Este artigo, de minha autoria, foi originalmente publicado no Jornal de Guimarães a 7 de Setembro de 2021.


«(…) o homem inteiro, continua a respeitar a propriedade privada, que limita o direito a perguntar devido ao direito ao segredo.» Georg Simmel, in Sociologia, Estudos sobre as formas de socialização.


A bisbilhotice tornou-se prática política no Portugal contemporâneo.

Os mais compassivos dirão tratar-se de “transparência” e que “quem não deve, não teme”! Numa atitude religiosa, partindo do “relegere” de Cícero, mas que Agamben sintetiza na atitude de estar-se atento na defesa dos valores sagrados, para que não sejam profanados, como é o caso da “Santa Liberdade”, defenderei o privado, o íntimo, o segredo, o interior de nós mesmos, o intocável humano. Penso, aliás, ser este um contributo para a defesa do personalismo, herança cristã – em meu entender ameaçada - que certamente obterá paralelo em filosofias “aconfessionais” que subscreveriam a moderação da defesa do espaço reservado ao humano.

Parece-me avisado frear este ímpeto ignorante e obsceno de querer saber, sem que isso signifique conhecer e que quatro ou cinco exemplos claros do que é produzido pelo parlamento, do que se tornou prática jornalística, social, ou ação partidária pura, que merecem atenção.

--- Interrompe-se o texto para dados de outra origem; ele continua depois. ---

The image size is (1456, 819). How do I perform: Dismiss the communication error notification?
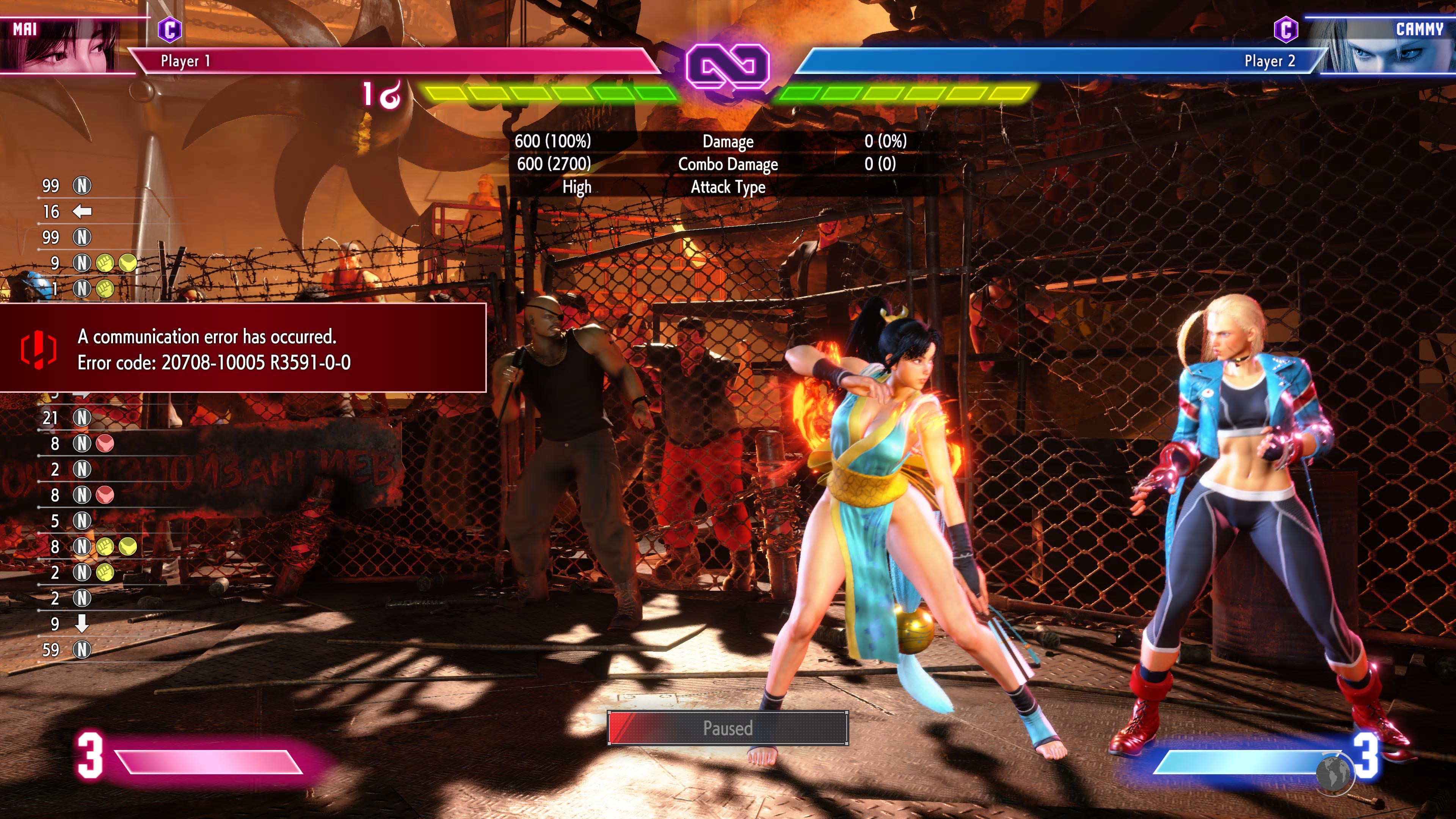pyautogui.click(x=243, y=348)
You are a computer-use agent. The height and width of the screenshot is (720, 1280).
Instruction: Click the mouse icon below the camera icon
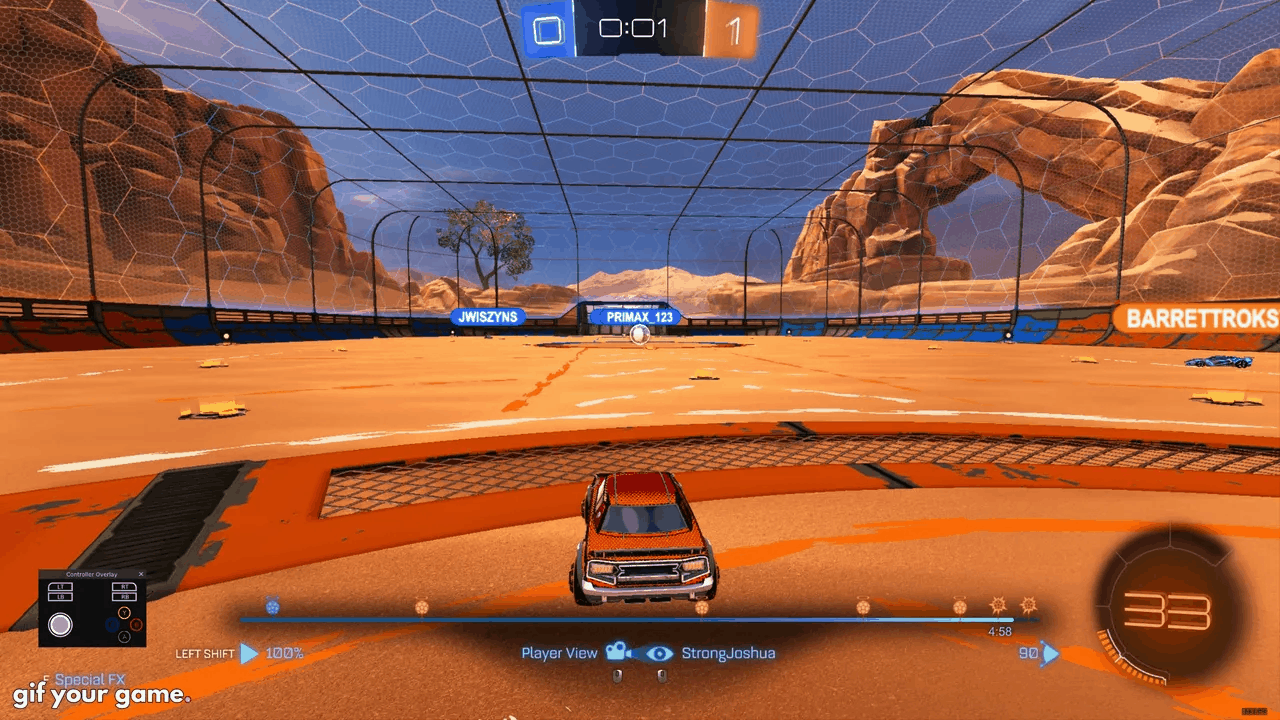(617, 675)
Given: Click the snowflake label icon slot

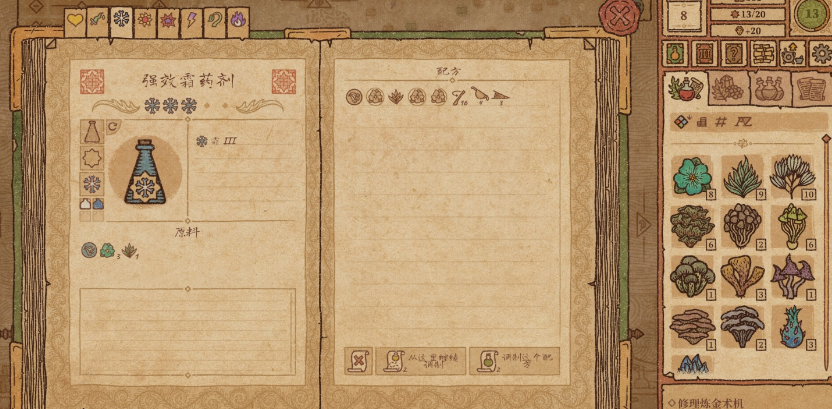Looking at the screenshot, I should tap(92, 184).
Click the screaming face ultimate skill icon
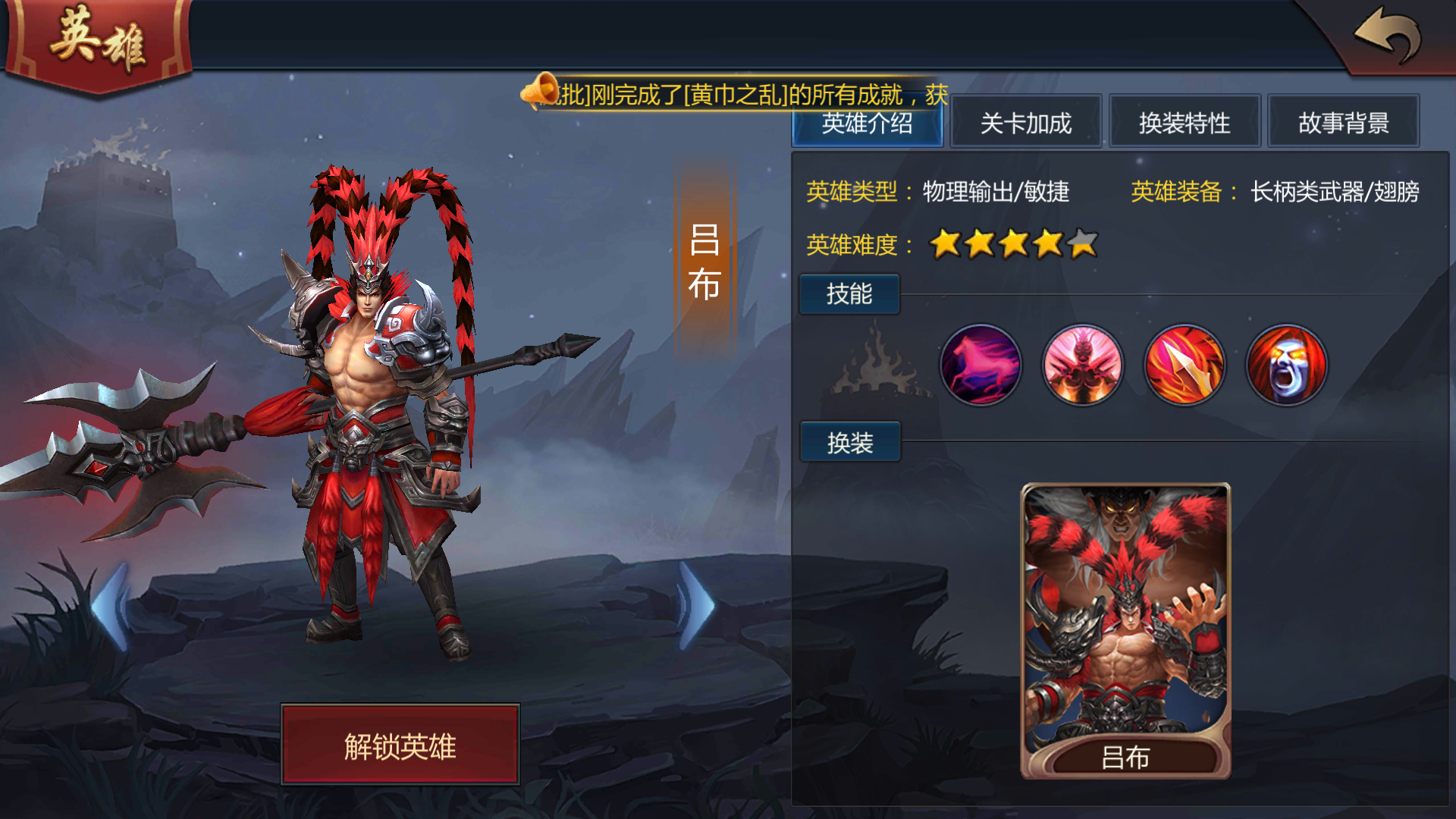Image resolution: width=1456 pixels, height=819 pixels. click(x=1286, y=366)
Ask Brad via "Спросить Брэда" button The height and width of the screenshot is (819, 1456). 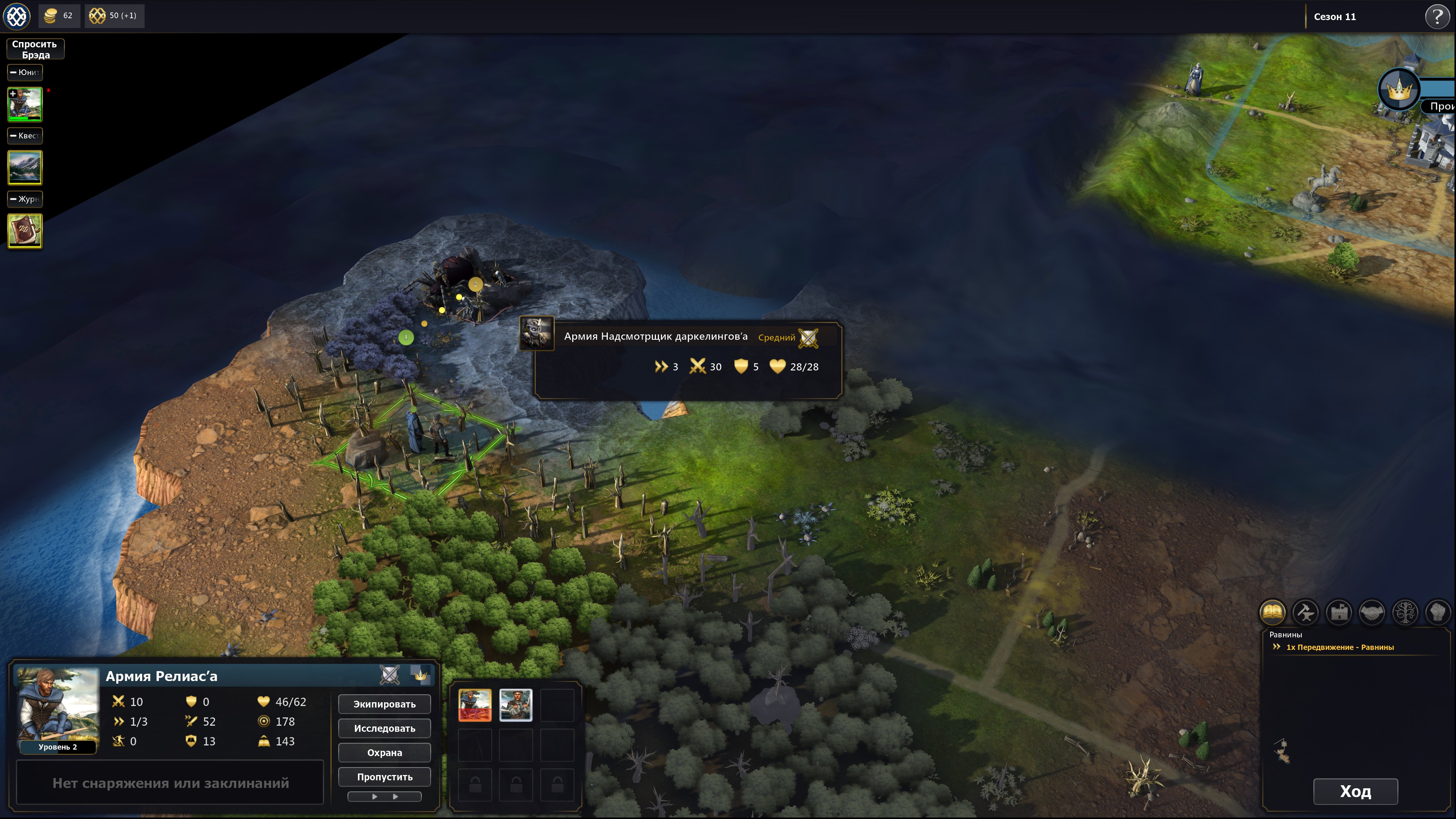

Lei do Cibercrime que previa apreensão de mails, sms e outros por parte do Ministério Público sem necessidade de validação por um Juiz. Aprovada largamente em sede parlamentar, só vetada no Tribunal Constitucional.

Lei das filiações associativas, também largamente aprovada pelo parlamento, que num primeiro momento obrigava titulares de cargos públicos a exporem toda a sua vida associativa, sindical, política, religiosa, desportiva etc. que, a custo e no final, se tornou num “flop” de declaração facultativa, mas pleno de intenção.

“Eu e os políticos”, título de um livro de José António Saraiva, que devassa por completo conversas entre o jornalista e personalidades que confiaram na ética profissional a que deveria estar vinculado e revelou “estórias” dispensáveis de figuras da nossa praça.

A intimidação permanente ao político do PSD Paulo Rangel, ora por ter bebido a mais num jantar, ora por se deitar com quem quer.

O próprio teletrabalho que invade – casa adentro – o espaço íntimo e sagrado do eu e da família.

Não é um tema novo esta incursão atentatória da liberdade individual por parte ou das classes dominantes sobre as dominadas, ou da macroestrutura do Estado sobre o cidadão. Falar do panótico de Bentham seria já um lugar-comum, mas uma breve leitura de um artigo que Pacheco Pereira escreveu a 14/05/16 no Público cujo título é “Ascensão e queda da privacidade”, percorre, sinteticamente, os fundamentos dos que matizam esta prática para, através do preconceito, tentarem suster o fulgor público de outrem através do seu íntimo.

Quando os espanhóis na sua asserção de alteridade nos recomendam “pormo-nos nas botas dos outros”, que, aliás, é um bom princípio, talvez militem na esperança pós-Freudiana de que o homem se conheça a si mesmo e não tente, permanentemente, subsumir os desejos inscritos no seu inconsciente. A verdade é que todo o ser humano tem um espaço impenetrável e não é provido de ética personalista aquele que, a troco de nada, quer saber, “porque sim”, se fulano é isto ou aquilo para patentear uma rotulagem polvilhada de preconceito com a finalidade de lhe limitar a ação pública.

Manifesto-me, pois, como opositor aos ditadores dos “Likes”, aos afrontosos “onde é que estás?”, aos intrusivos “com quem te deitas?’”, aos invasivos “que Deus professas?” e por aí fora.

A interlocução de Ferraris com Derrida em “O Gosto do Segredo” pode ser um bom começo de conversa para que quem tem responsabilidades públicas perpasse alguma subjetivação sobre o espaço do si próprio.

Byung-Chul Han no seu livro “Sociedade da Transparência” tem uma passagem que cito para terminar:

«Assim, em nome da transparência, todos os recessos da discrição são eliminados. São expostos à luz e explorados. E o mundo torna‑se assim mais desavergonhado e mais nu.»